Genome-wide analysis of SNP differentiation between resistant and non-resistant geographical compartments. We selected two pairs of geographical compartments, each consisting of a resistant and a proximal non-resistant compartment: Bangladesh versus WSEA and high-resistance versus low-resistance sites in ESEA. For each pair, we estimated F_ST at every SNP across the genome and computed the mean of the two SNP estimates. In this Manhattan plot, mean F_ST is plotted at the corresponding genomic position. Polymorphisms at four loci associated with the artemisinin resistance genetic background are among the highest scorers and are highlighted by labeled circles.

Figure 5

Analyses of the haplotypes surrounding kelch13 in resistant mutants. (a) Haplotype diagram. Each vertical column represents a SNP (MAF ≥ 0.1 in our data set; within 100 kb on either side of the kelch13 gene), and each horizontal line represents a sample; at the intersection, the color represents the genotyped allele in the sample: blue, reference; orange, alternative. Haplotypes are shown for a selection of samples carrying the mutations k13-C580Y (top) and k13-Y493H (bottom), organized by geographical compartment, as shown in the left-hand column (blue, WSEA; red, ESEA high resistance; pink, ESEA intermediate resistance). The samples' regions or founder populations are indicated. (b) Tree based on the LCHLs for samples containing kelch13 mutations: samples with long shared haplotypes cluster closely.

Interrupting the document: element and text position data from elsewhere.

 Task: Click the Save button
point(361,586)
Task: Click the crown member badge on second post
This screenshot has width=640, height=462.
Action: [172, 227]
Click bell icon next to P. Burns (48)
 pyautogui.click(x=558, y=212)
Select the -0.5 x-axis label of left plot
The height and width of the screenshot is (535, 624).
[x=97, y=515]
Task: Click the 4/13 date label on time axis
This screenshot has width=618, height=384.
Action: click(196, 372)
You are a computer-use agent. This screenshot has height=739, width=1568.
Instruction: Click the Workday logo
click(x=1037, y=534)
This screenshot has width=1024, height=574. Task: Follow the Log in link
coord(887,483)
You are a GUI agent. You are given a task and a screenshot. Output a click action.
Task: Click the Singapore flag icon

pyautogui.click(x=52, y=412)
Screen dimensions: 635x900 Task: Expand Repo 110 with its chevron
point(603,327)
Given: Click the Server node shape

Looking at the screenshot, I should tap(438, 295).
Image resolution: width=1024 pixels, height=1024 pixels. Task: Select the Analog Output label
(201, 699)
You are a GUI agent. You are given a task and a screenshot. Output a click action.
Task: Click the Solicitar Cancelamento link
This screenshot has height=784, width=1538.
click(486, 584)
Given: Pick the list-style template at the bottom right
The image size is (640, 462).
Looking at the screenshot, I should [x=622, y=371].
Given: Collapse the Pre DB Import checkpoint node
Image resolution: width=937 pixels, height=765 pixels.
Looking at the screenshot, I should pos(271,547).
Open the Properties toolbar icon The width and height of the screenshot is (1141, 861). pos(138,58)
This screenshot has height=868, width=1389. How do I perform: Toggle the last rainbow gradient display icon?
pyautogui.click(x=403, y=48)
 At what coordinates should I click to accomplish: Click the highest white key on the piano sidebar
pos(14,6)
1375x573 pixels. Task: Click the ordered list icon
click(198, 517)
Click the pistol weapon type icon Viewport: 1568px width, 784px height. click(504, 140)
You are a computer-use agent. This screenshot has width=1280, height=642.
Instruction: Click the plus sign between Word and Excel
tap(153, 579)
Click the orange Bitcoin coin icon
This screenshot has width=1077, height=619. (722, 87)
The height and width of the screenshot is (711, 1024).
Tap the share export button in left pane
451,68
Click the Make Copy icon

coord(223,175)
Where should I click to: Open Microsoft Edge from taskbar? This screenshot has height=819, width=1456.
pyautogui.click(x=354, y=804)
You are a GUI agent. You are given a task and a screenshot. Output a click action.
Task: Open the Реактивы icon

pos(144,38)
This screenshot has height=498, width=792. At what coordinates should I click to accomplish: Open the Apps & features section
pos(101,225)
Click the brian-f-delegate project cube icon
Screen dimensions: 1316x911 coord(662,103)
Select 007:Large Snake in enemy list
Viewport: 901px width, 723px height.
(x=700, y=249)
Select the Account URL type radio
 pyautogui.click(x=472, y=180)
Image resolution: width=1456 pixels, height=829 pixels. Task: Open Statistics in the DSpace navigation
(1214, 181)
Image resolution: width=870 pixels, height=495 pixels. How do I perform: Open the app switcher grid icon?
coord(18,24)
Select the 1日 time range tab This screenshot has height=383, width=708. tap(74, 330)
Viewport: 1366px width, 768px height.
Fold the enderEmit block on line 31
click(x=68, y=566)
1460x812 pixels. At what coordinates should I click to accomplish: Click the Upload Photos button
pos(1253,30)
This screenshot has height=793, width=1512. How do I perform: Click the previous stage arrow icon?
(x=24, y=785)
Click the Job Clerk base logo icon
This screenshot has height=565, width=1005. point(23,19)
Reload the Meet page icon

Tips represent samples and have been colored by the alteration present in the sample. Internal branches have been colored by the most frequent alteration present in the subtrees to which they lead. The bars at the bottom offer visual aid for tracking how different mutations cluster and segregate across the tree. Branches have been colored by the most frequent mutation present in the subtree they subtend. Colored bars at the bottom show which alteration corresponds to the tree tip directly above. Details of the method are discussed in the Online Methods.